REQUIRED TASK A
In the letter to an atheist acquaintance, for how long does the writer say Christians have addressed these same questions?
REQUIRED TASK B
Pick up the letter to an atheist acquaintance after its final sentence and write the next part of it.

ARTICLE
::::::::
To an atheist cyber-acquaintance whom I hope will take this to mind and heart,
I’m still wondering why it seems so vital for you to “prove,” either to me or to yourself, that the Bible is not God’s Word. Are you sure it’s not because it messes with your own moral ideas? Are you sure it’s not because of the offensive ideas that God rightly judges people for their deeds?
Though you started out with a list of commonly cited errors in the Bible (each one of which an online search could easily answer), I doubt that is your main reason for faulting Christianity for evils and nastiness. Instead it is the concept of God’s Law that you find most offensive — making value judgments based on your own subjective imposition of morality, by the way. Also offensive to you is the idea that God has the right to allow evil for His greater good.
For 2,000 years Christians have addressed these same questions — they are not new, and neither are atheists’ accusations on both fronts. Also consider: Christians are people who often also struggle with these issues. Yet they continue their faith in a good and holy God Who loves His people and will redeem His creation. I do the same; I have also asked God your questions.
::::::::
GIVEN INFORMATION

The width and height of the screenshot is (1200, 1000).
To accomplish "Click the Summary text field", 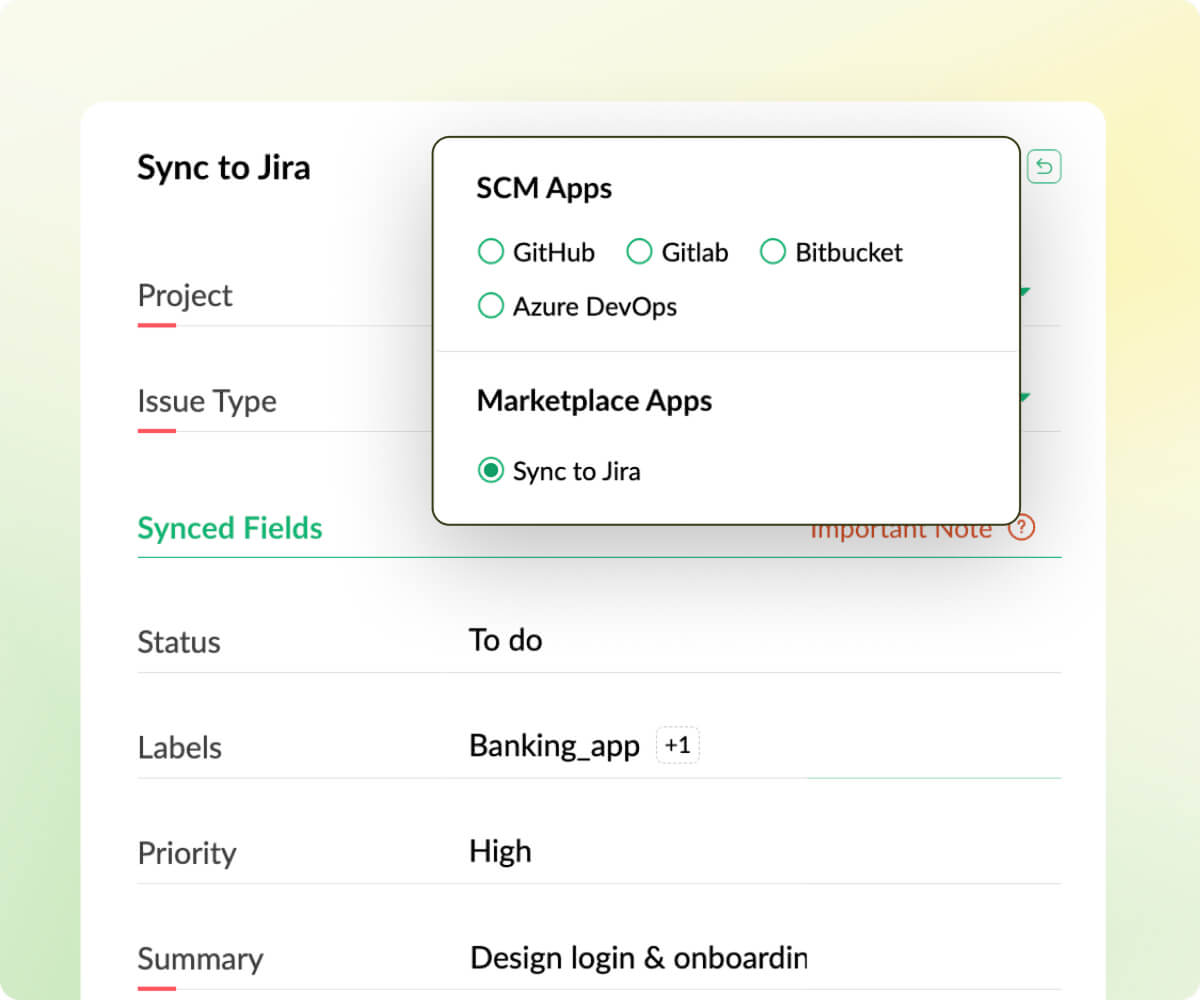I will [638, 958].
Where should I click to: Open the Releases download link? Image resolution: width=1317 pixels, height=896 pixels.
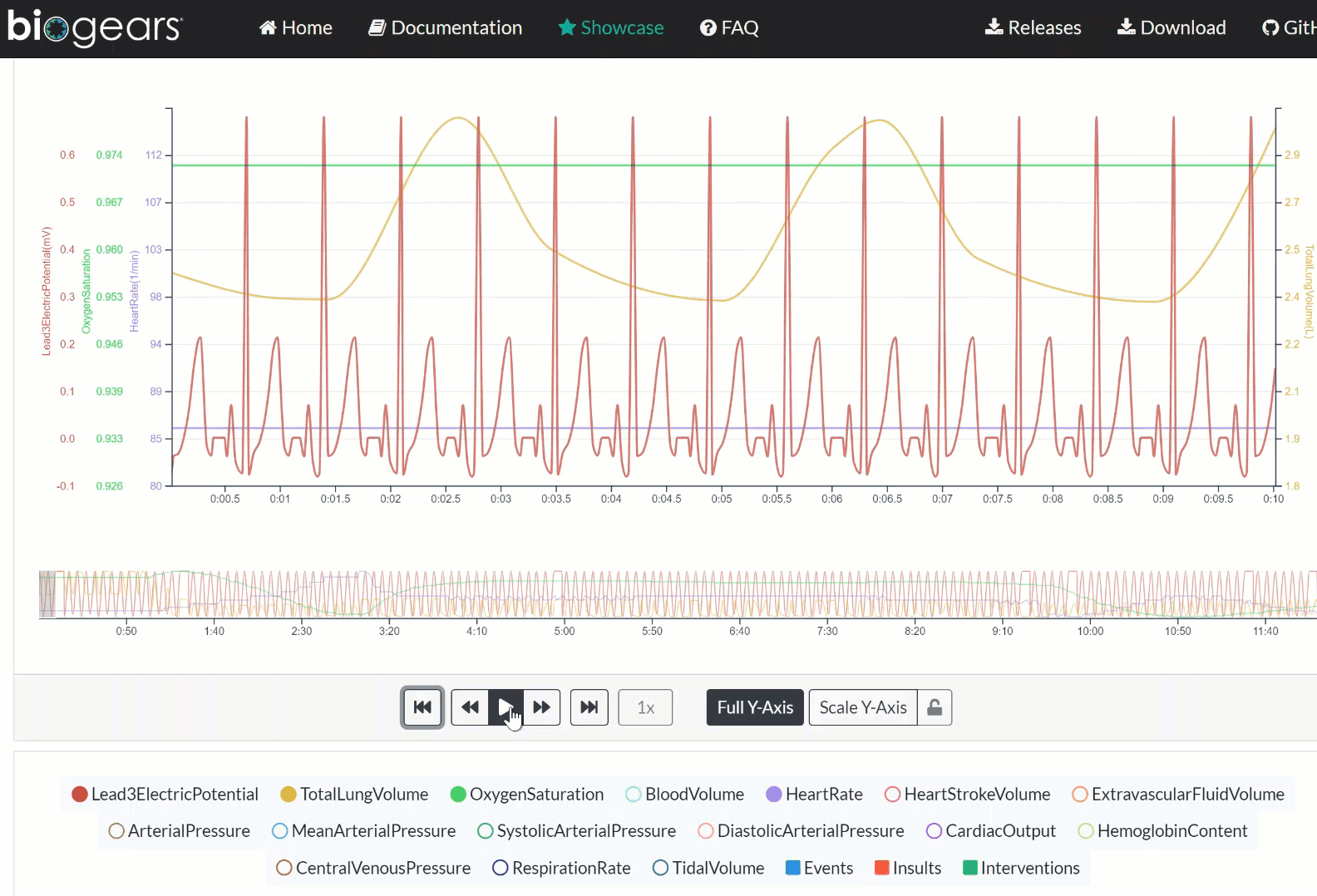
::::::::
RESPONSE A
For 2,000 years.

RESPONSE B
Try to wrap that around your mind, please, and also consider what C.S. Lewis said about all those supposedly dumb desert wanderers who wrote the Bible: they suffered a lot more.
“Reflect for five minutes on the fact that all of the great religions were first preached, and long practiced, in a world without chloroform,” Lewis gently advised.
So it’s approaching the worst kind of elitism to claim only we have discovered that life stinks.
Metaphors in context
It would also be approaching elitism for me to act as though I can answer all your questions to your satisfaction. Make no mistake — I can answer that long string of questions you started out with. But first, ask yourself: will you be satisfied by the answers? Are seeming contradictions in the Bible really troubling to you, or do they just give you ammunition to shoot at Christians?
First to start with one of your last points in the litany of perceived Bible errors:
If your answer to any of the above is “It’s a metaphor” explain how you tell the difference between a metaphor and a literal text.
The same way I do with anything you would write: context, plain meaning, maybe hashing it out between scholars familiar with the language and time period. Respect for the author to tell the difference (regardless of his age) helps as well — the same respect I hope I’m giving you.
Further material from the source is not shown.